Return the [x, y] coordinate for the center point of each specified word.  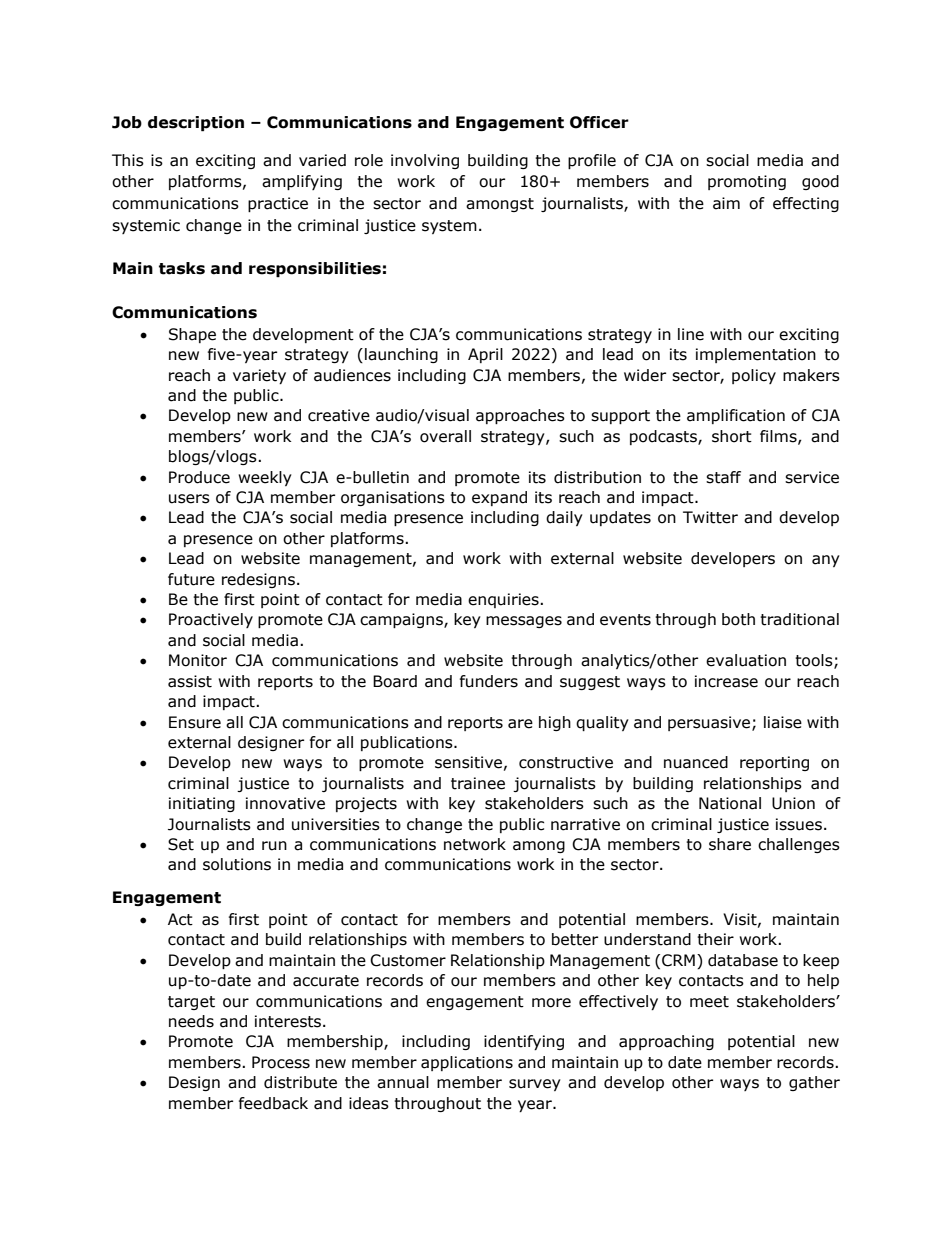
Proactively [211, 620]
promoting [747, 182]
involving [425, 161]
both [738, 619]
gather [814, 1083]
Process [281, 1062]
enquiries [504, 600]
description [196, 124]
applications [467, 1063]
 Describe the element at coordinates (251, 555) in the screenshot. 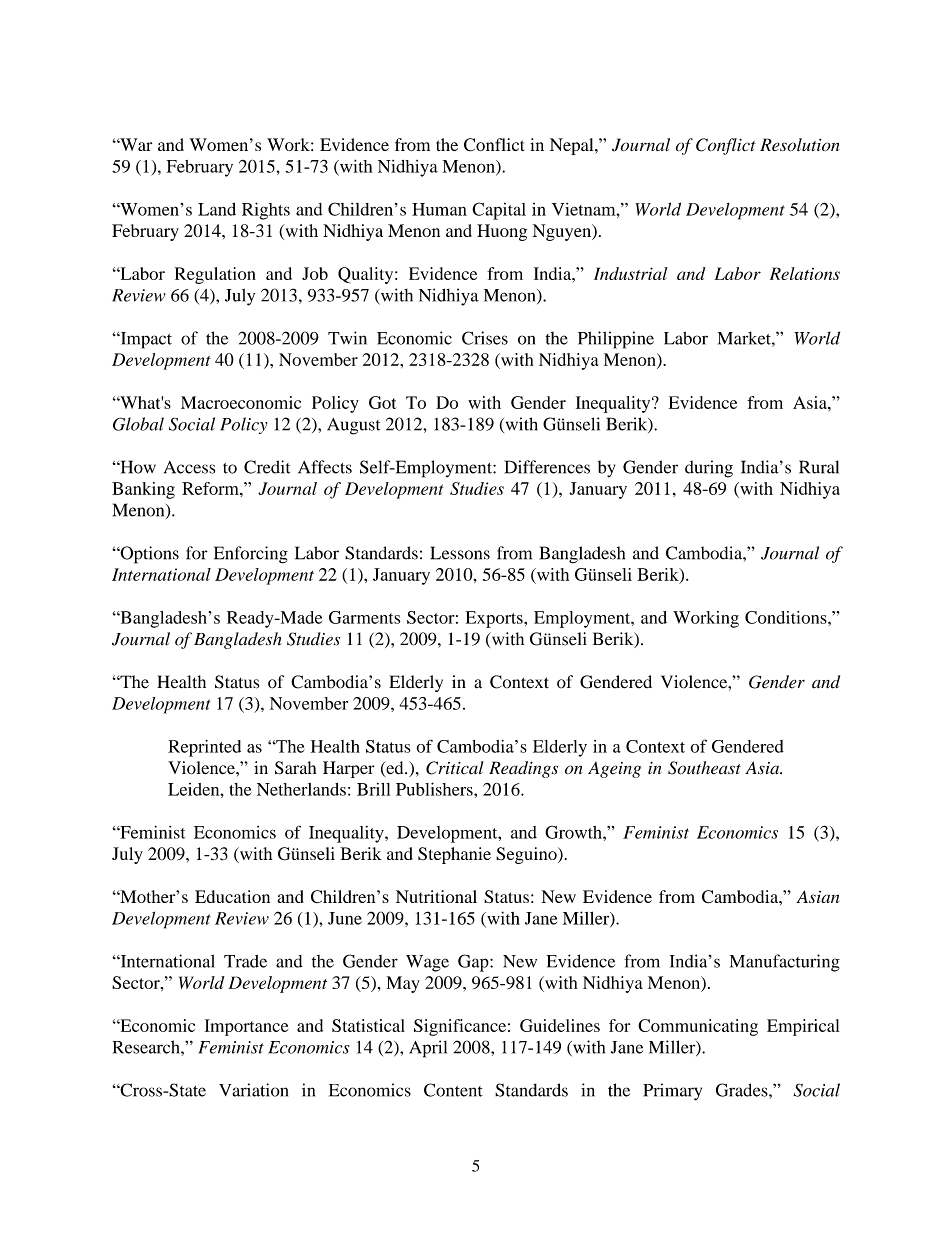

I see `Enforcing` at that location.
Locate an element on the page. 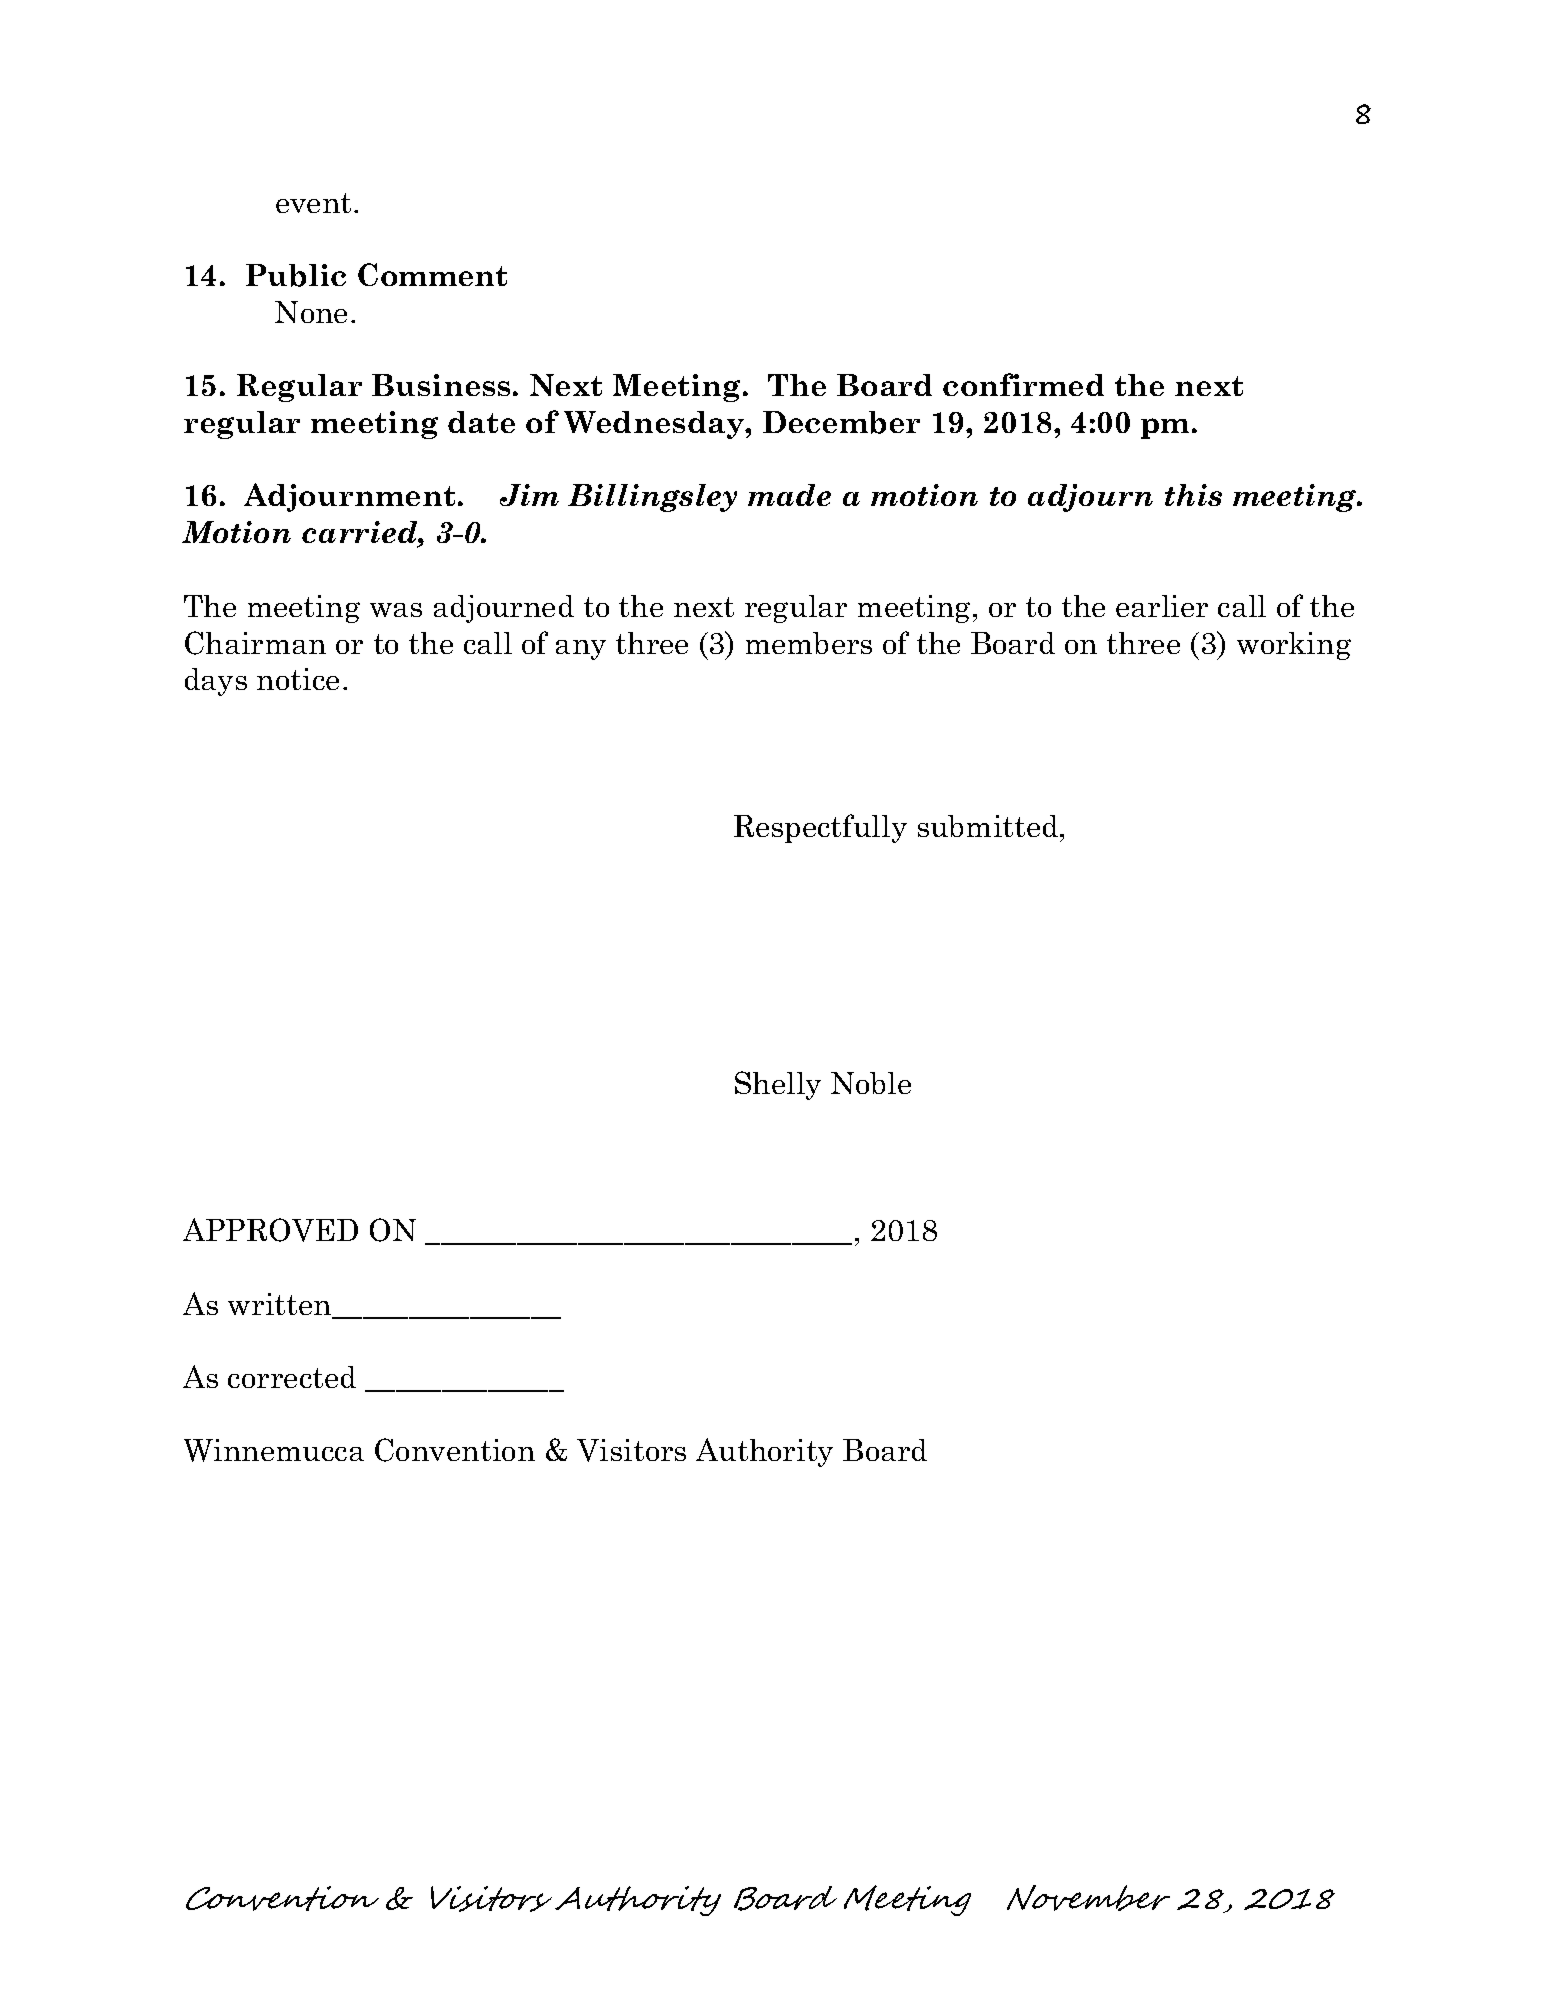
########
Task requirements: Reproduce all of the data above word for word, leaving the pictures out.

Result below:
Return the [x, y] coordinate for the center point of each specified word.  
Proactively [211, 620]
promoting [747, 182]
involving [425, 161]
both [738, 619]
gather [814, 1083]
Process [281, 1062]
enquiries [504, 600]
description [196, 124]
applications [467, 1063]
 Describe the element at coordinates (251, 555) in the screenshot. 

I see `Enforcing` at that location.
Locate an element on the page. 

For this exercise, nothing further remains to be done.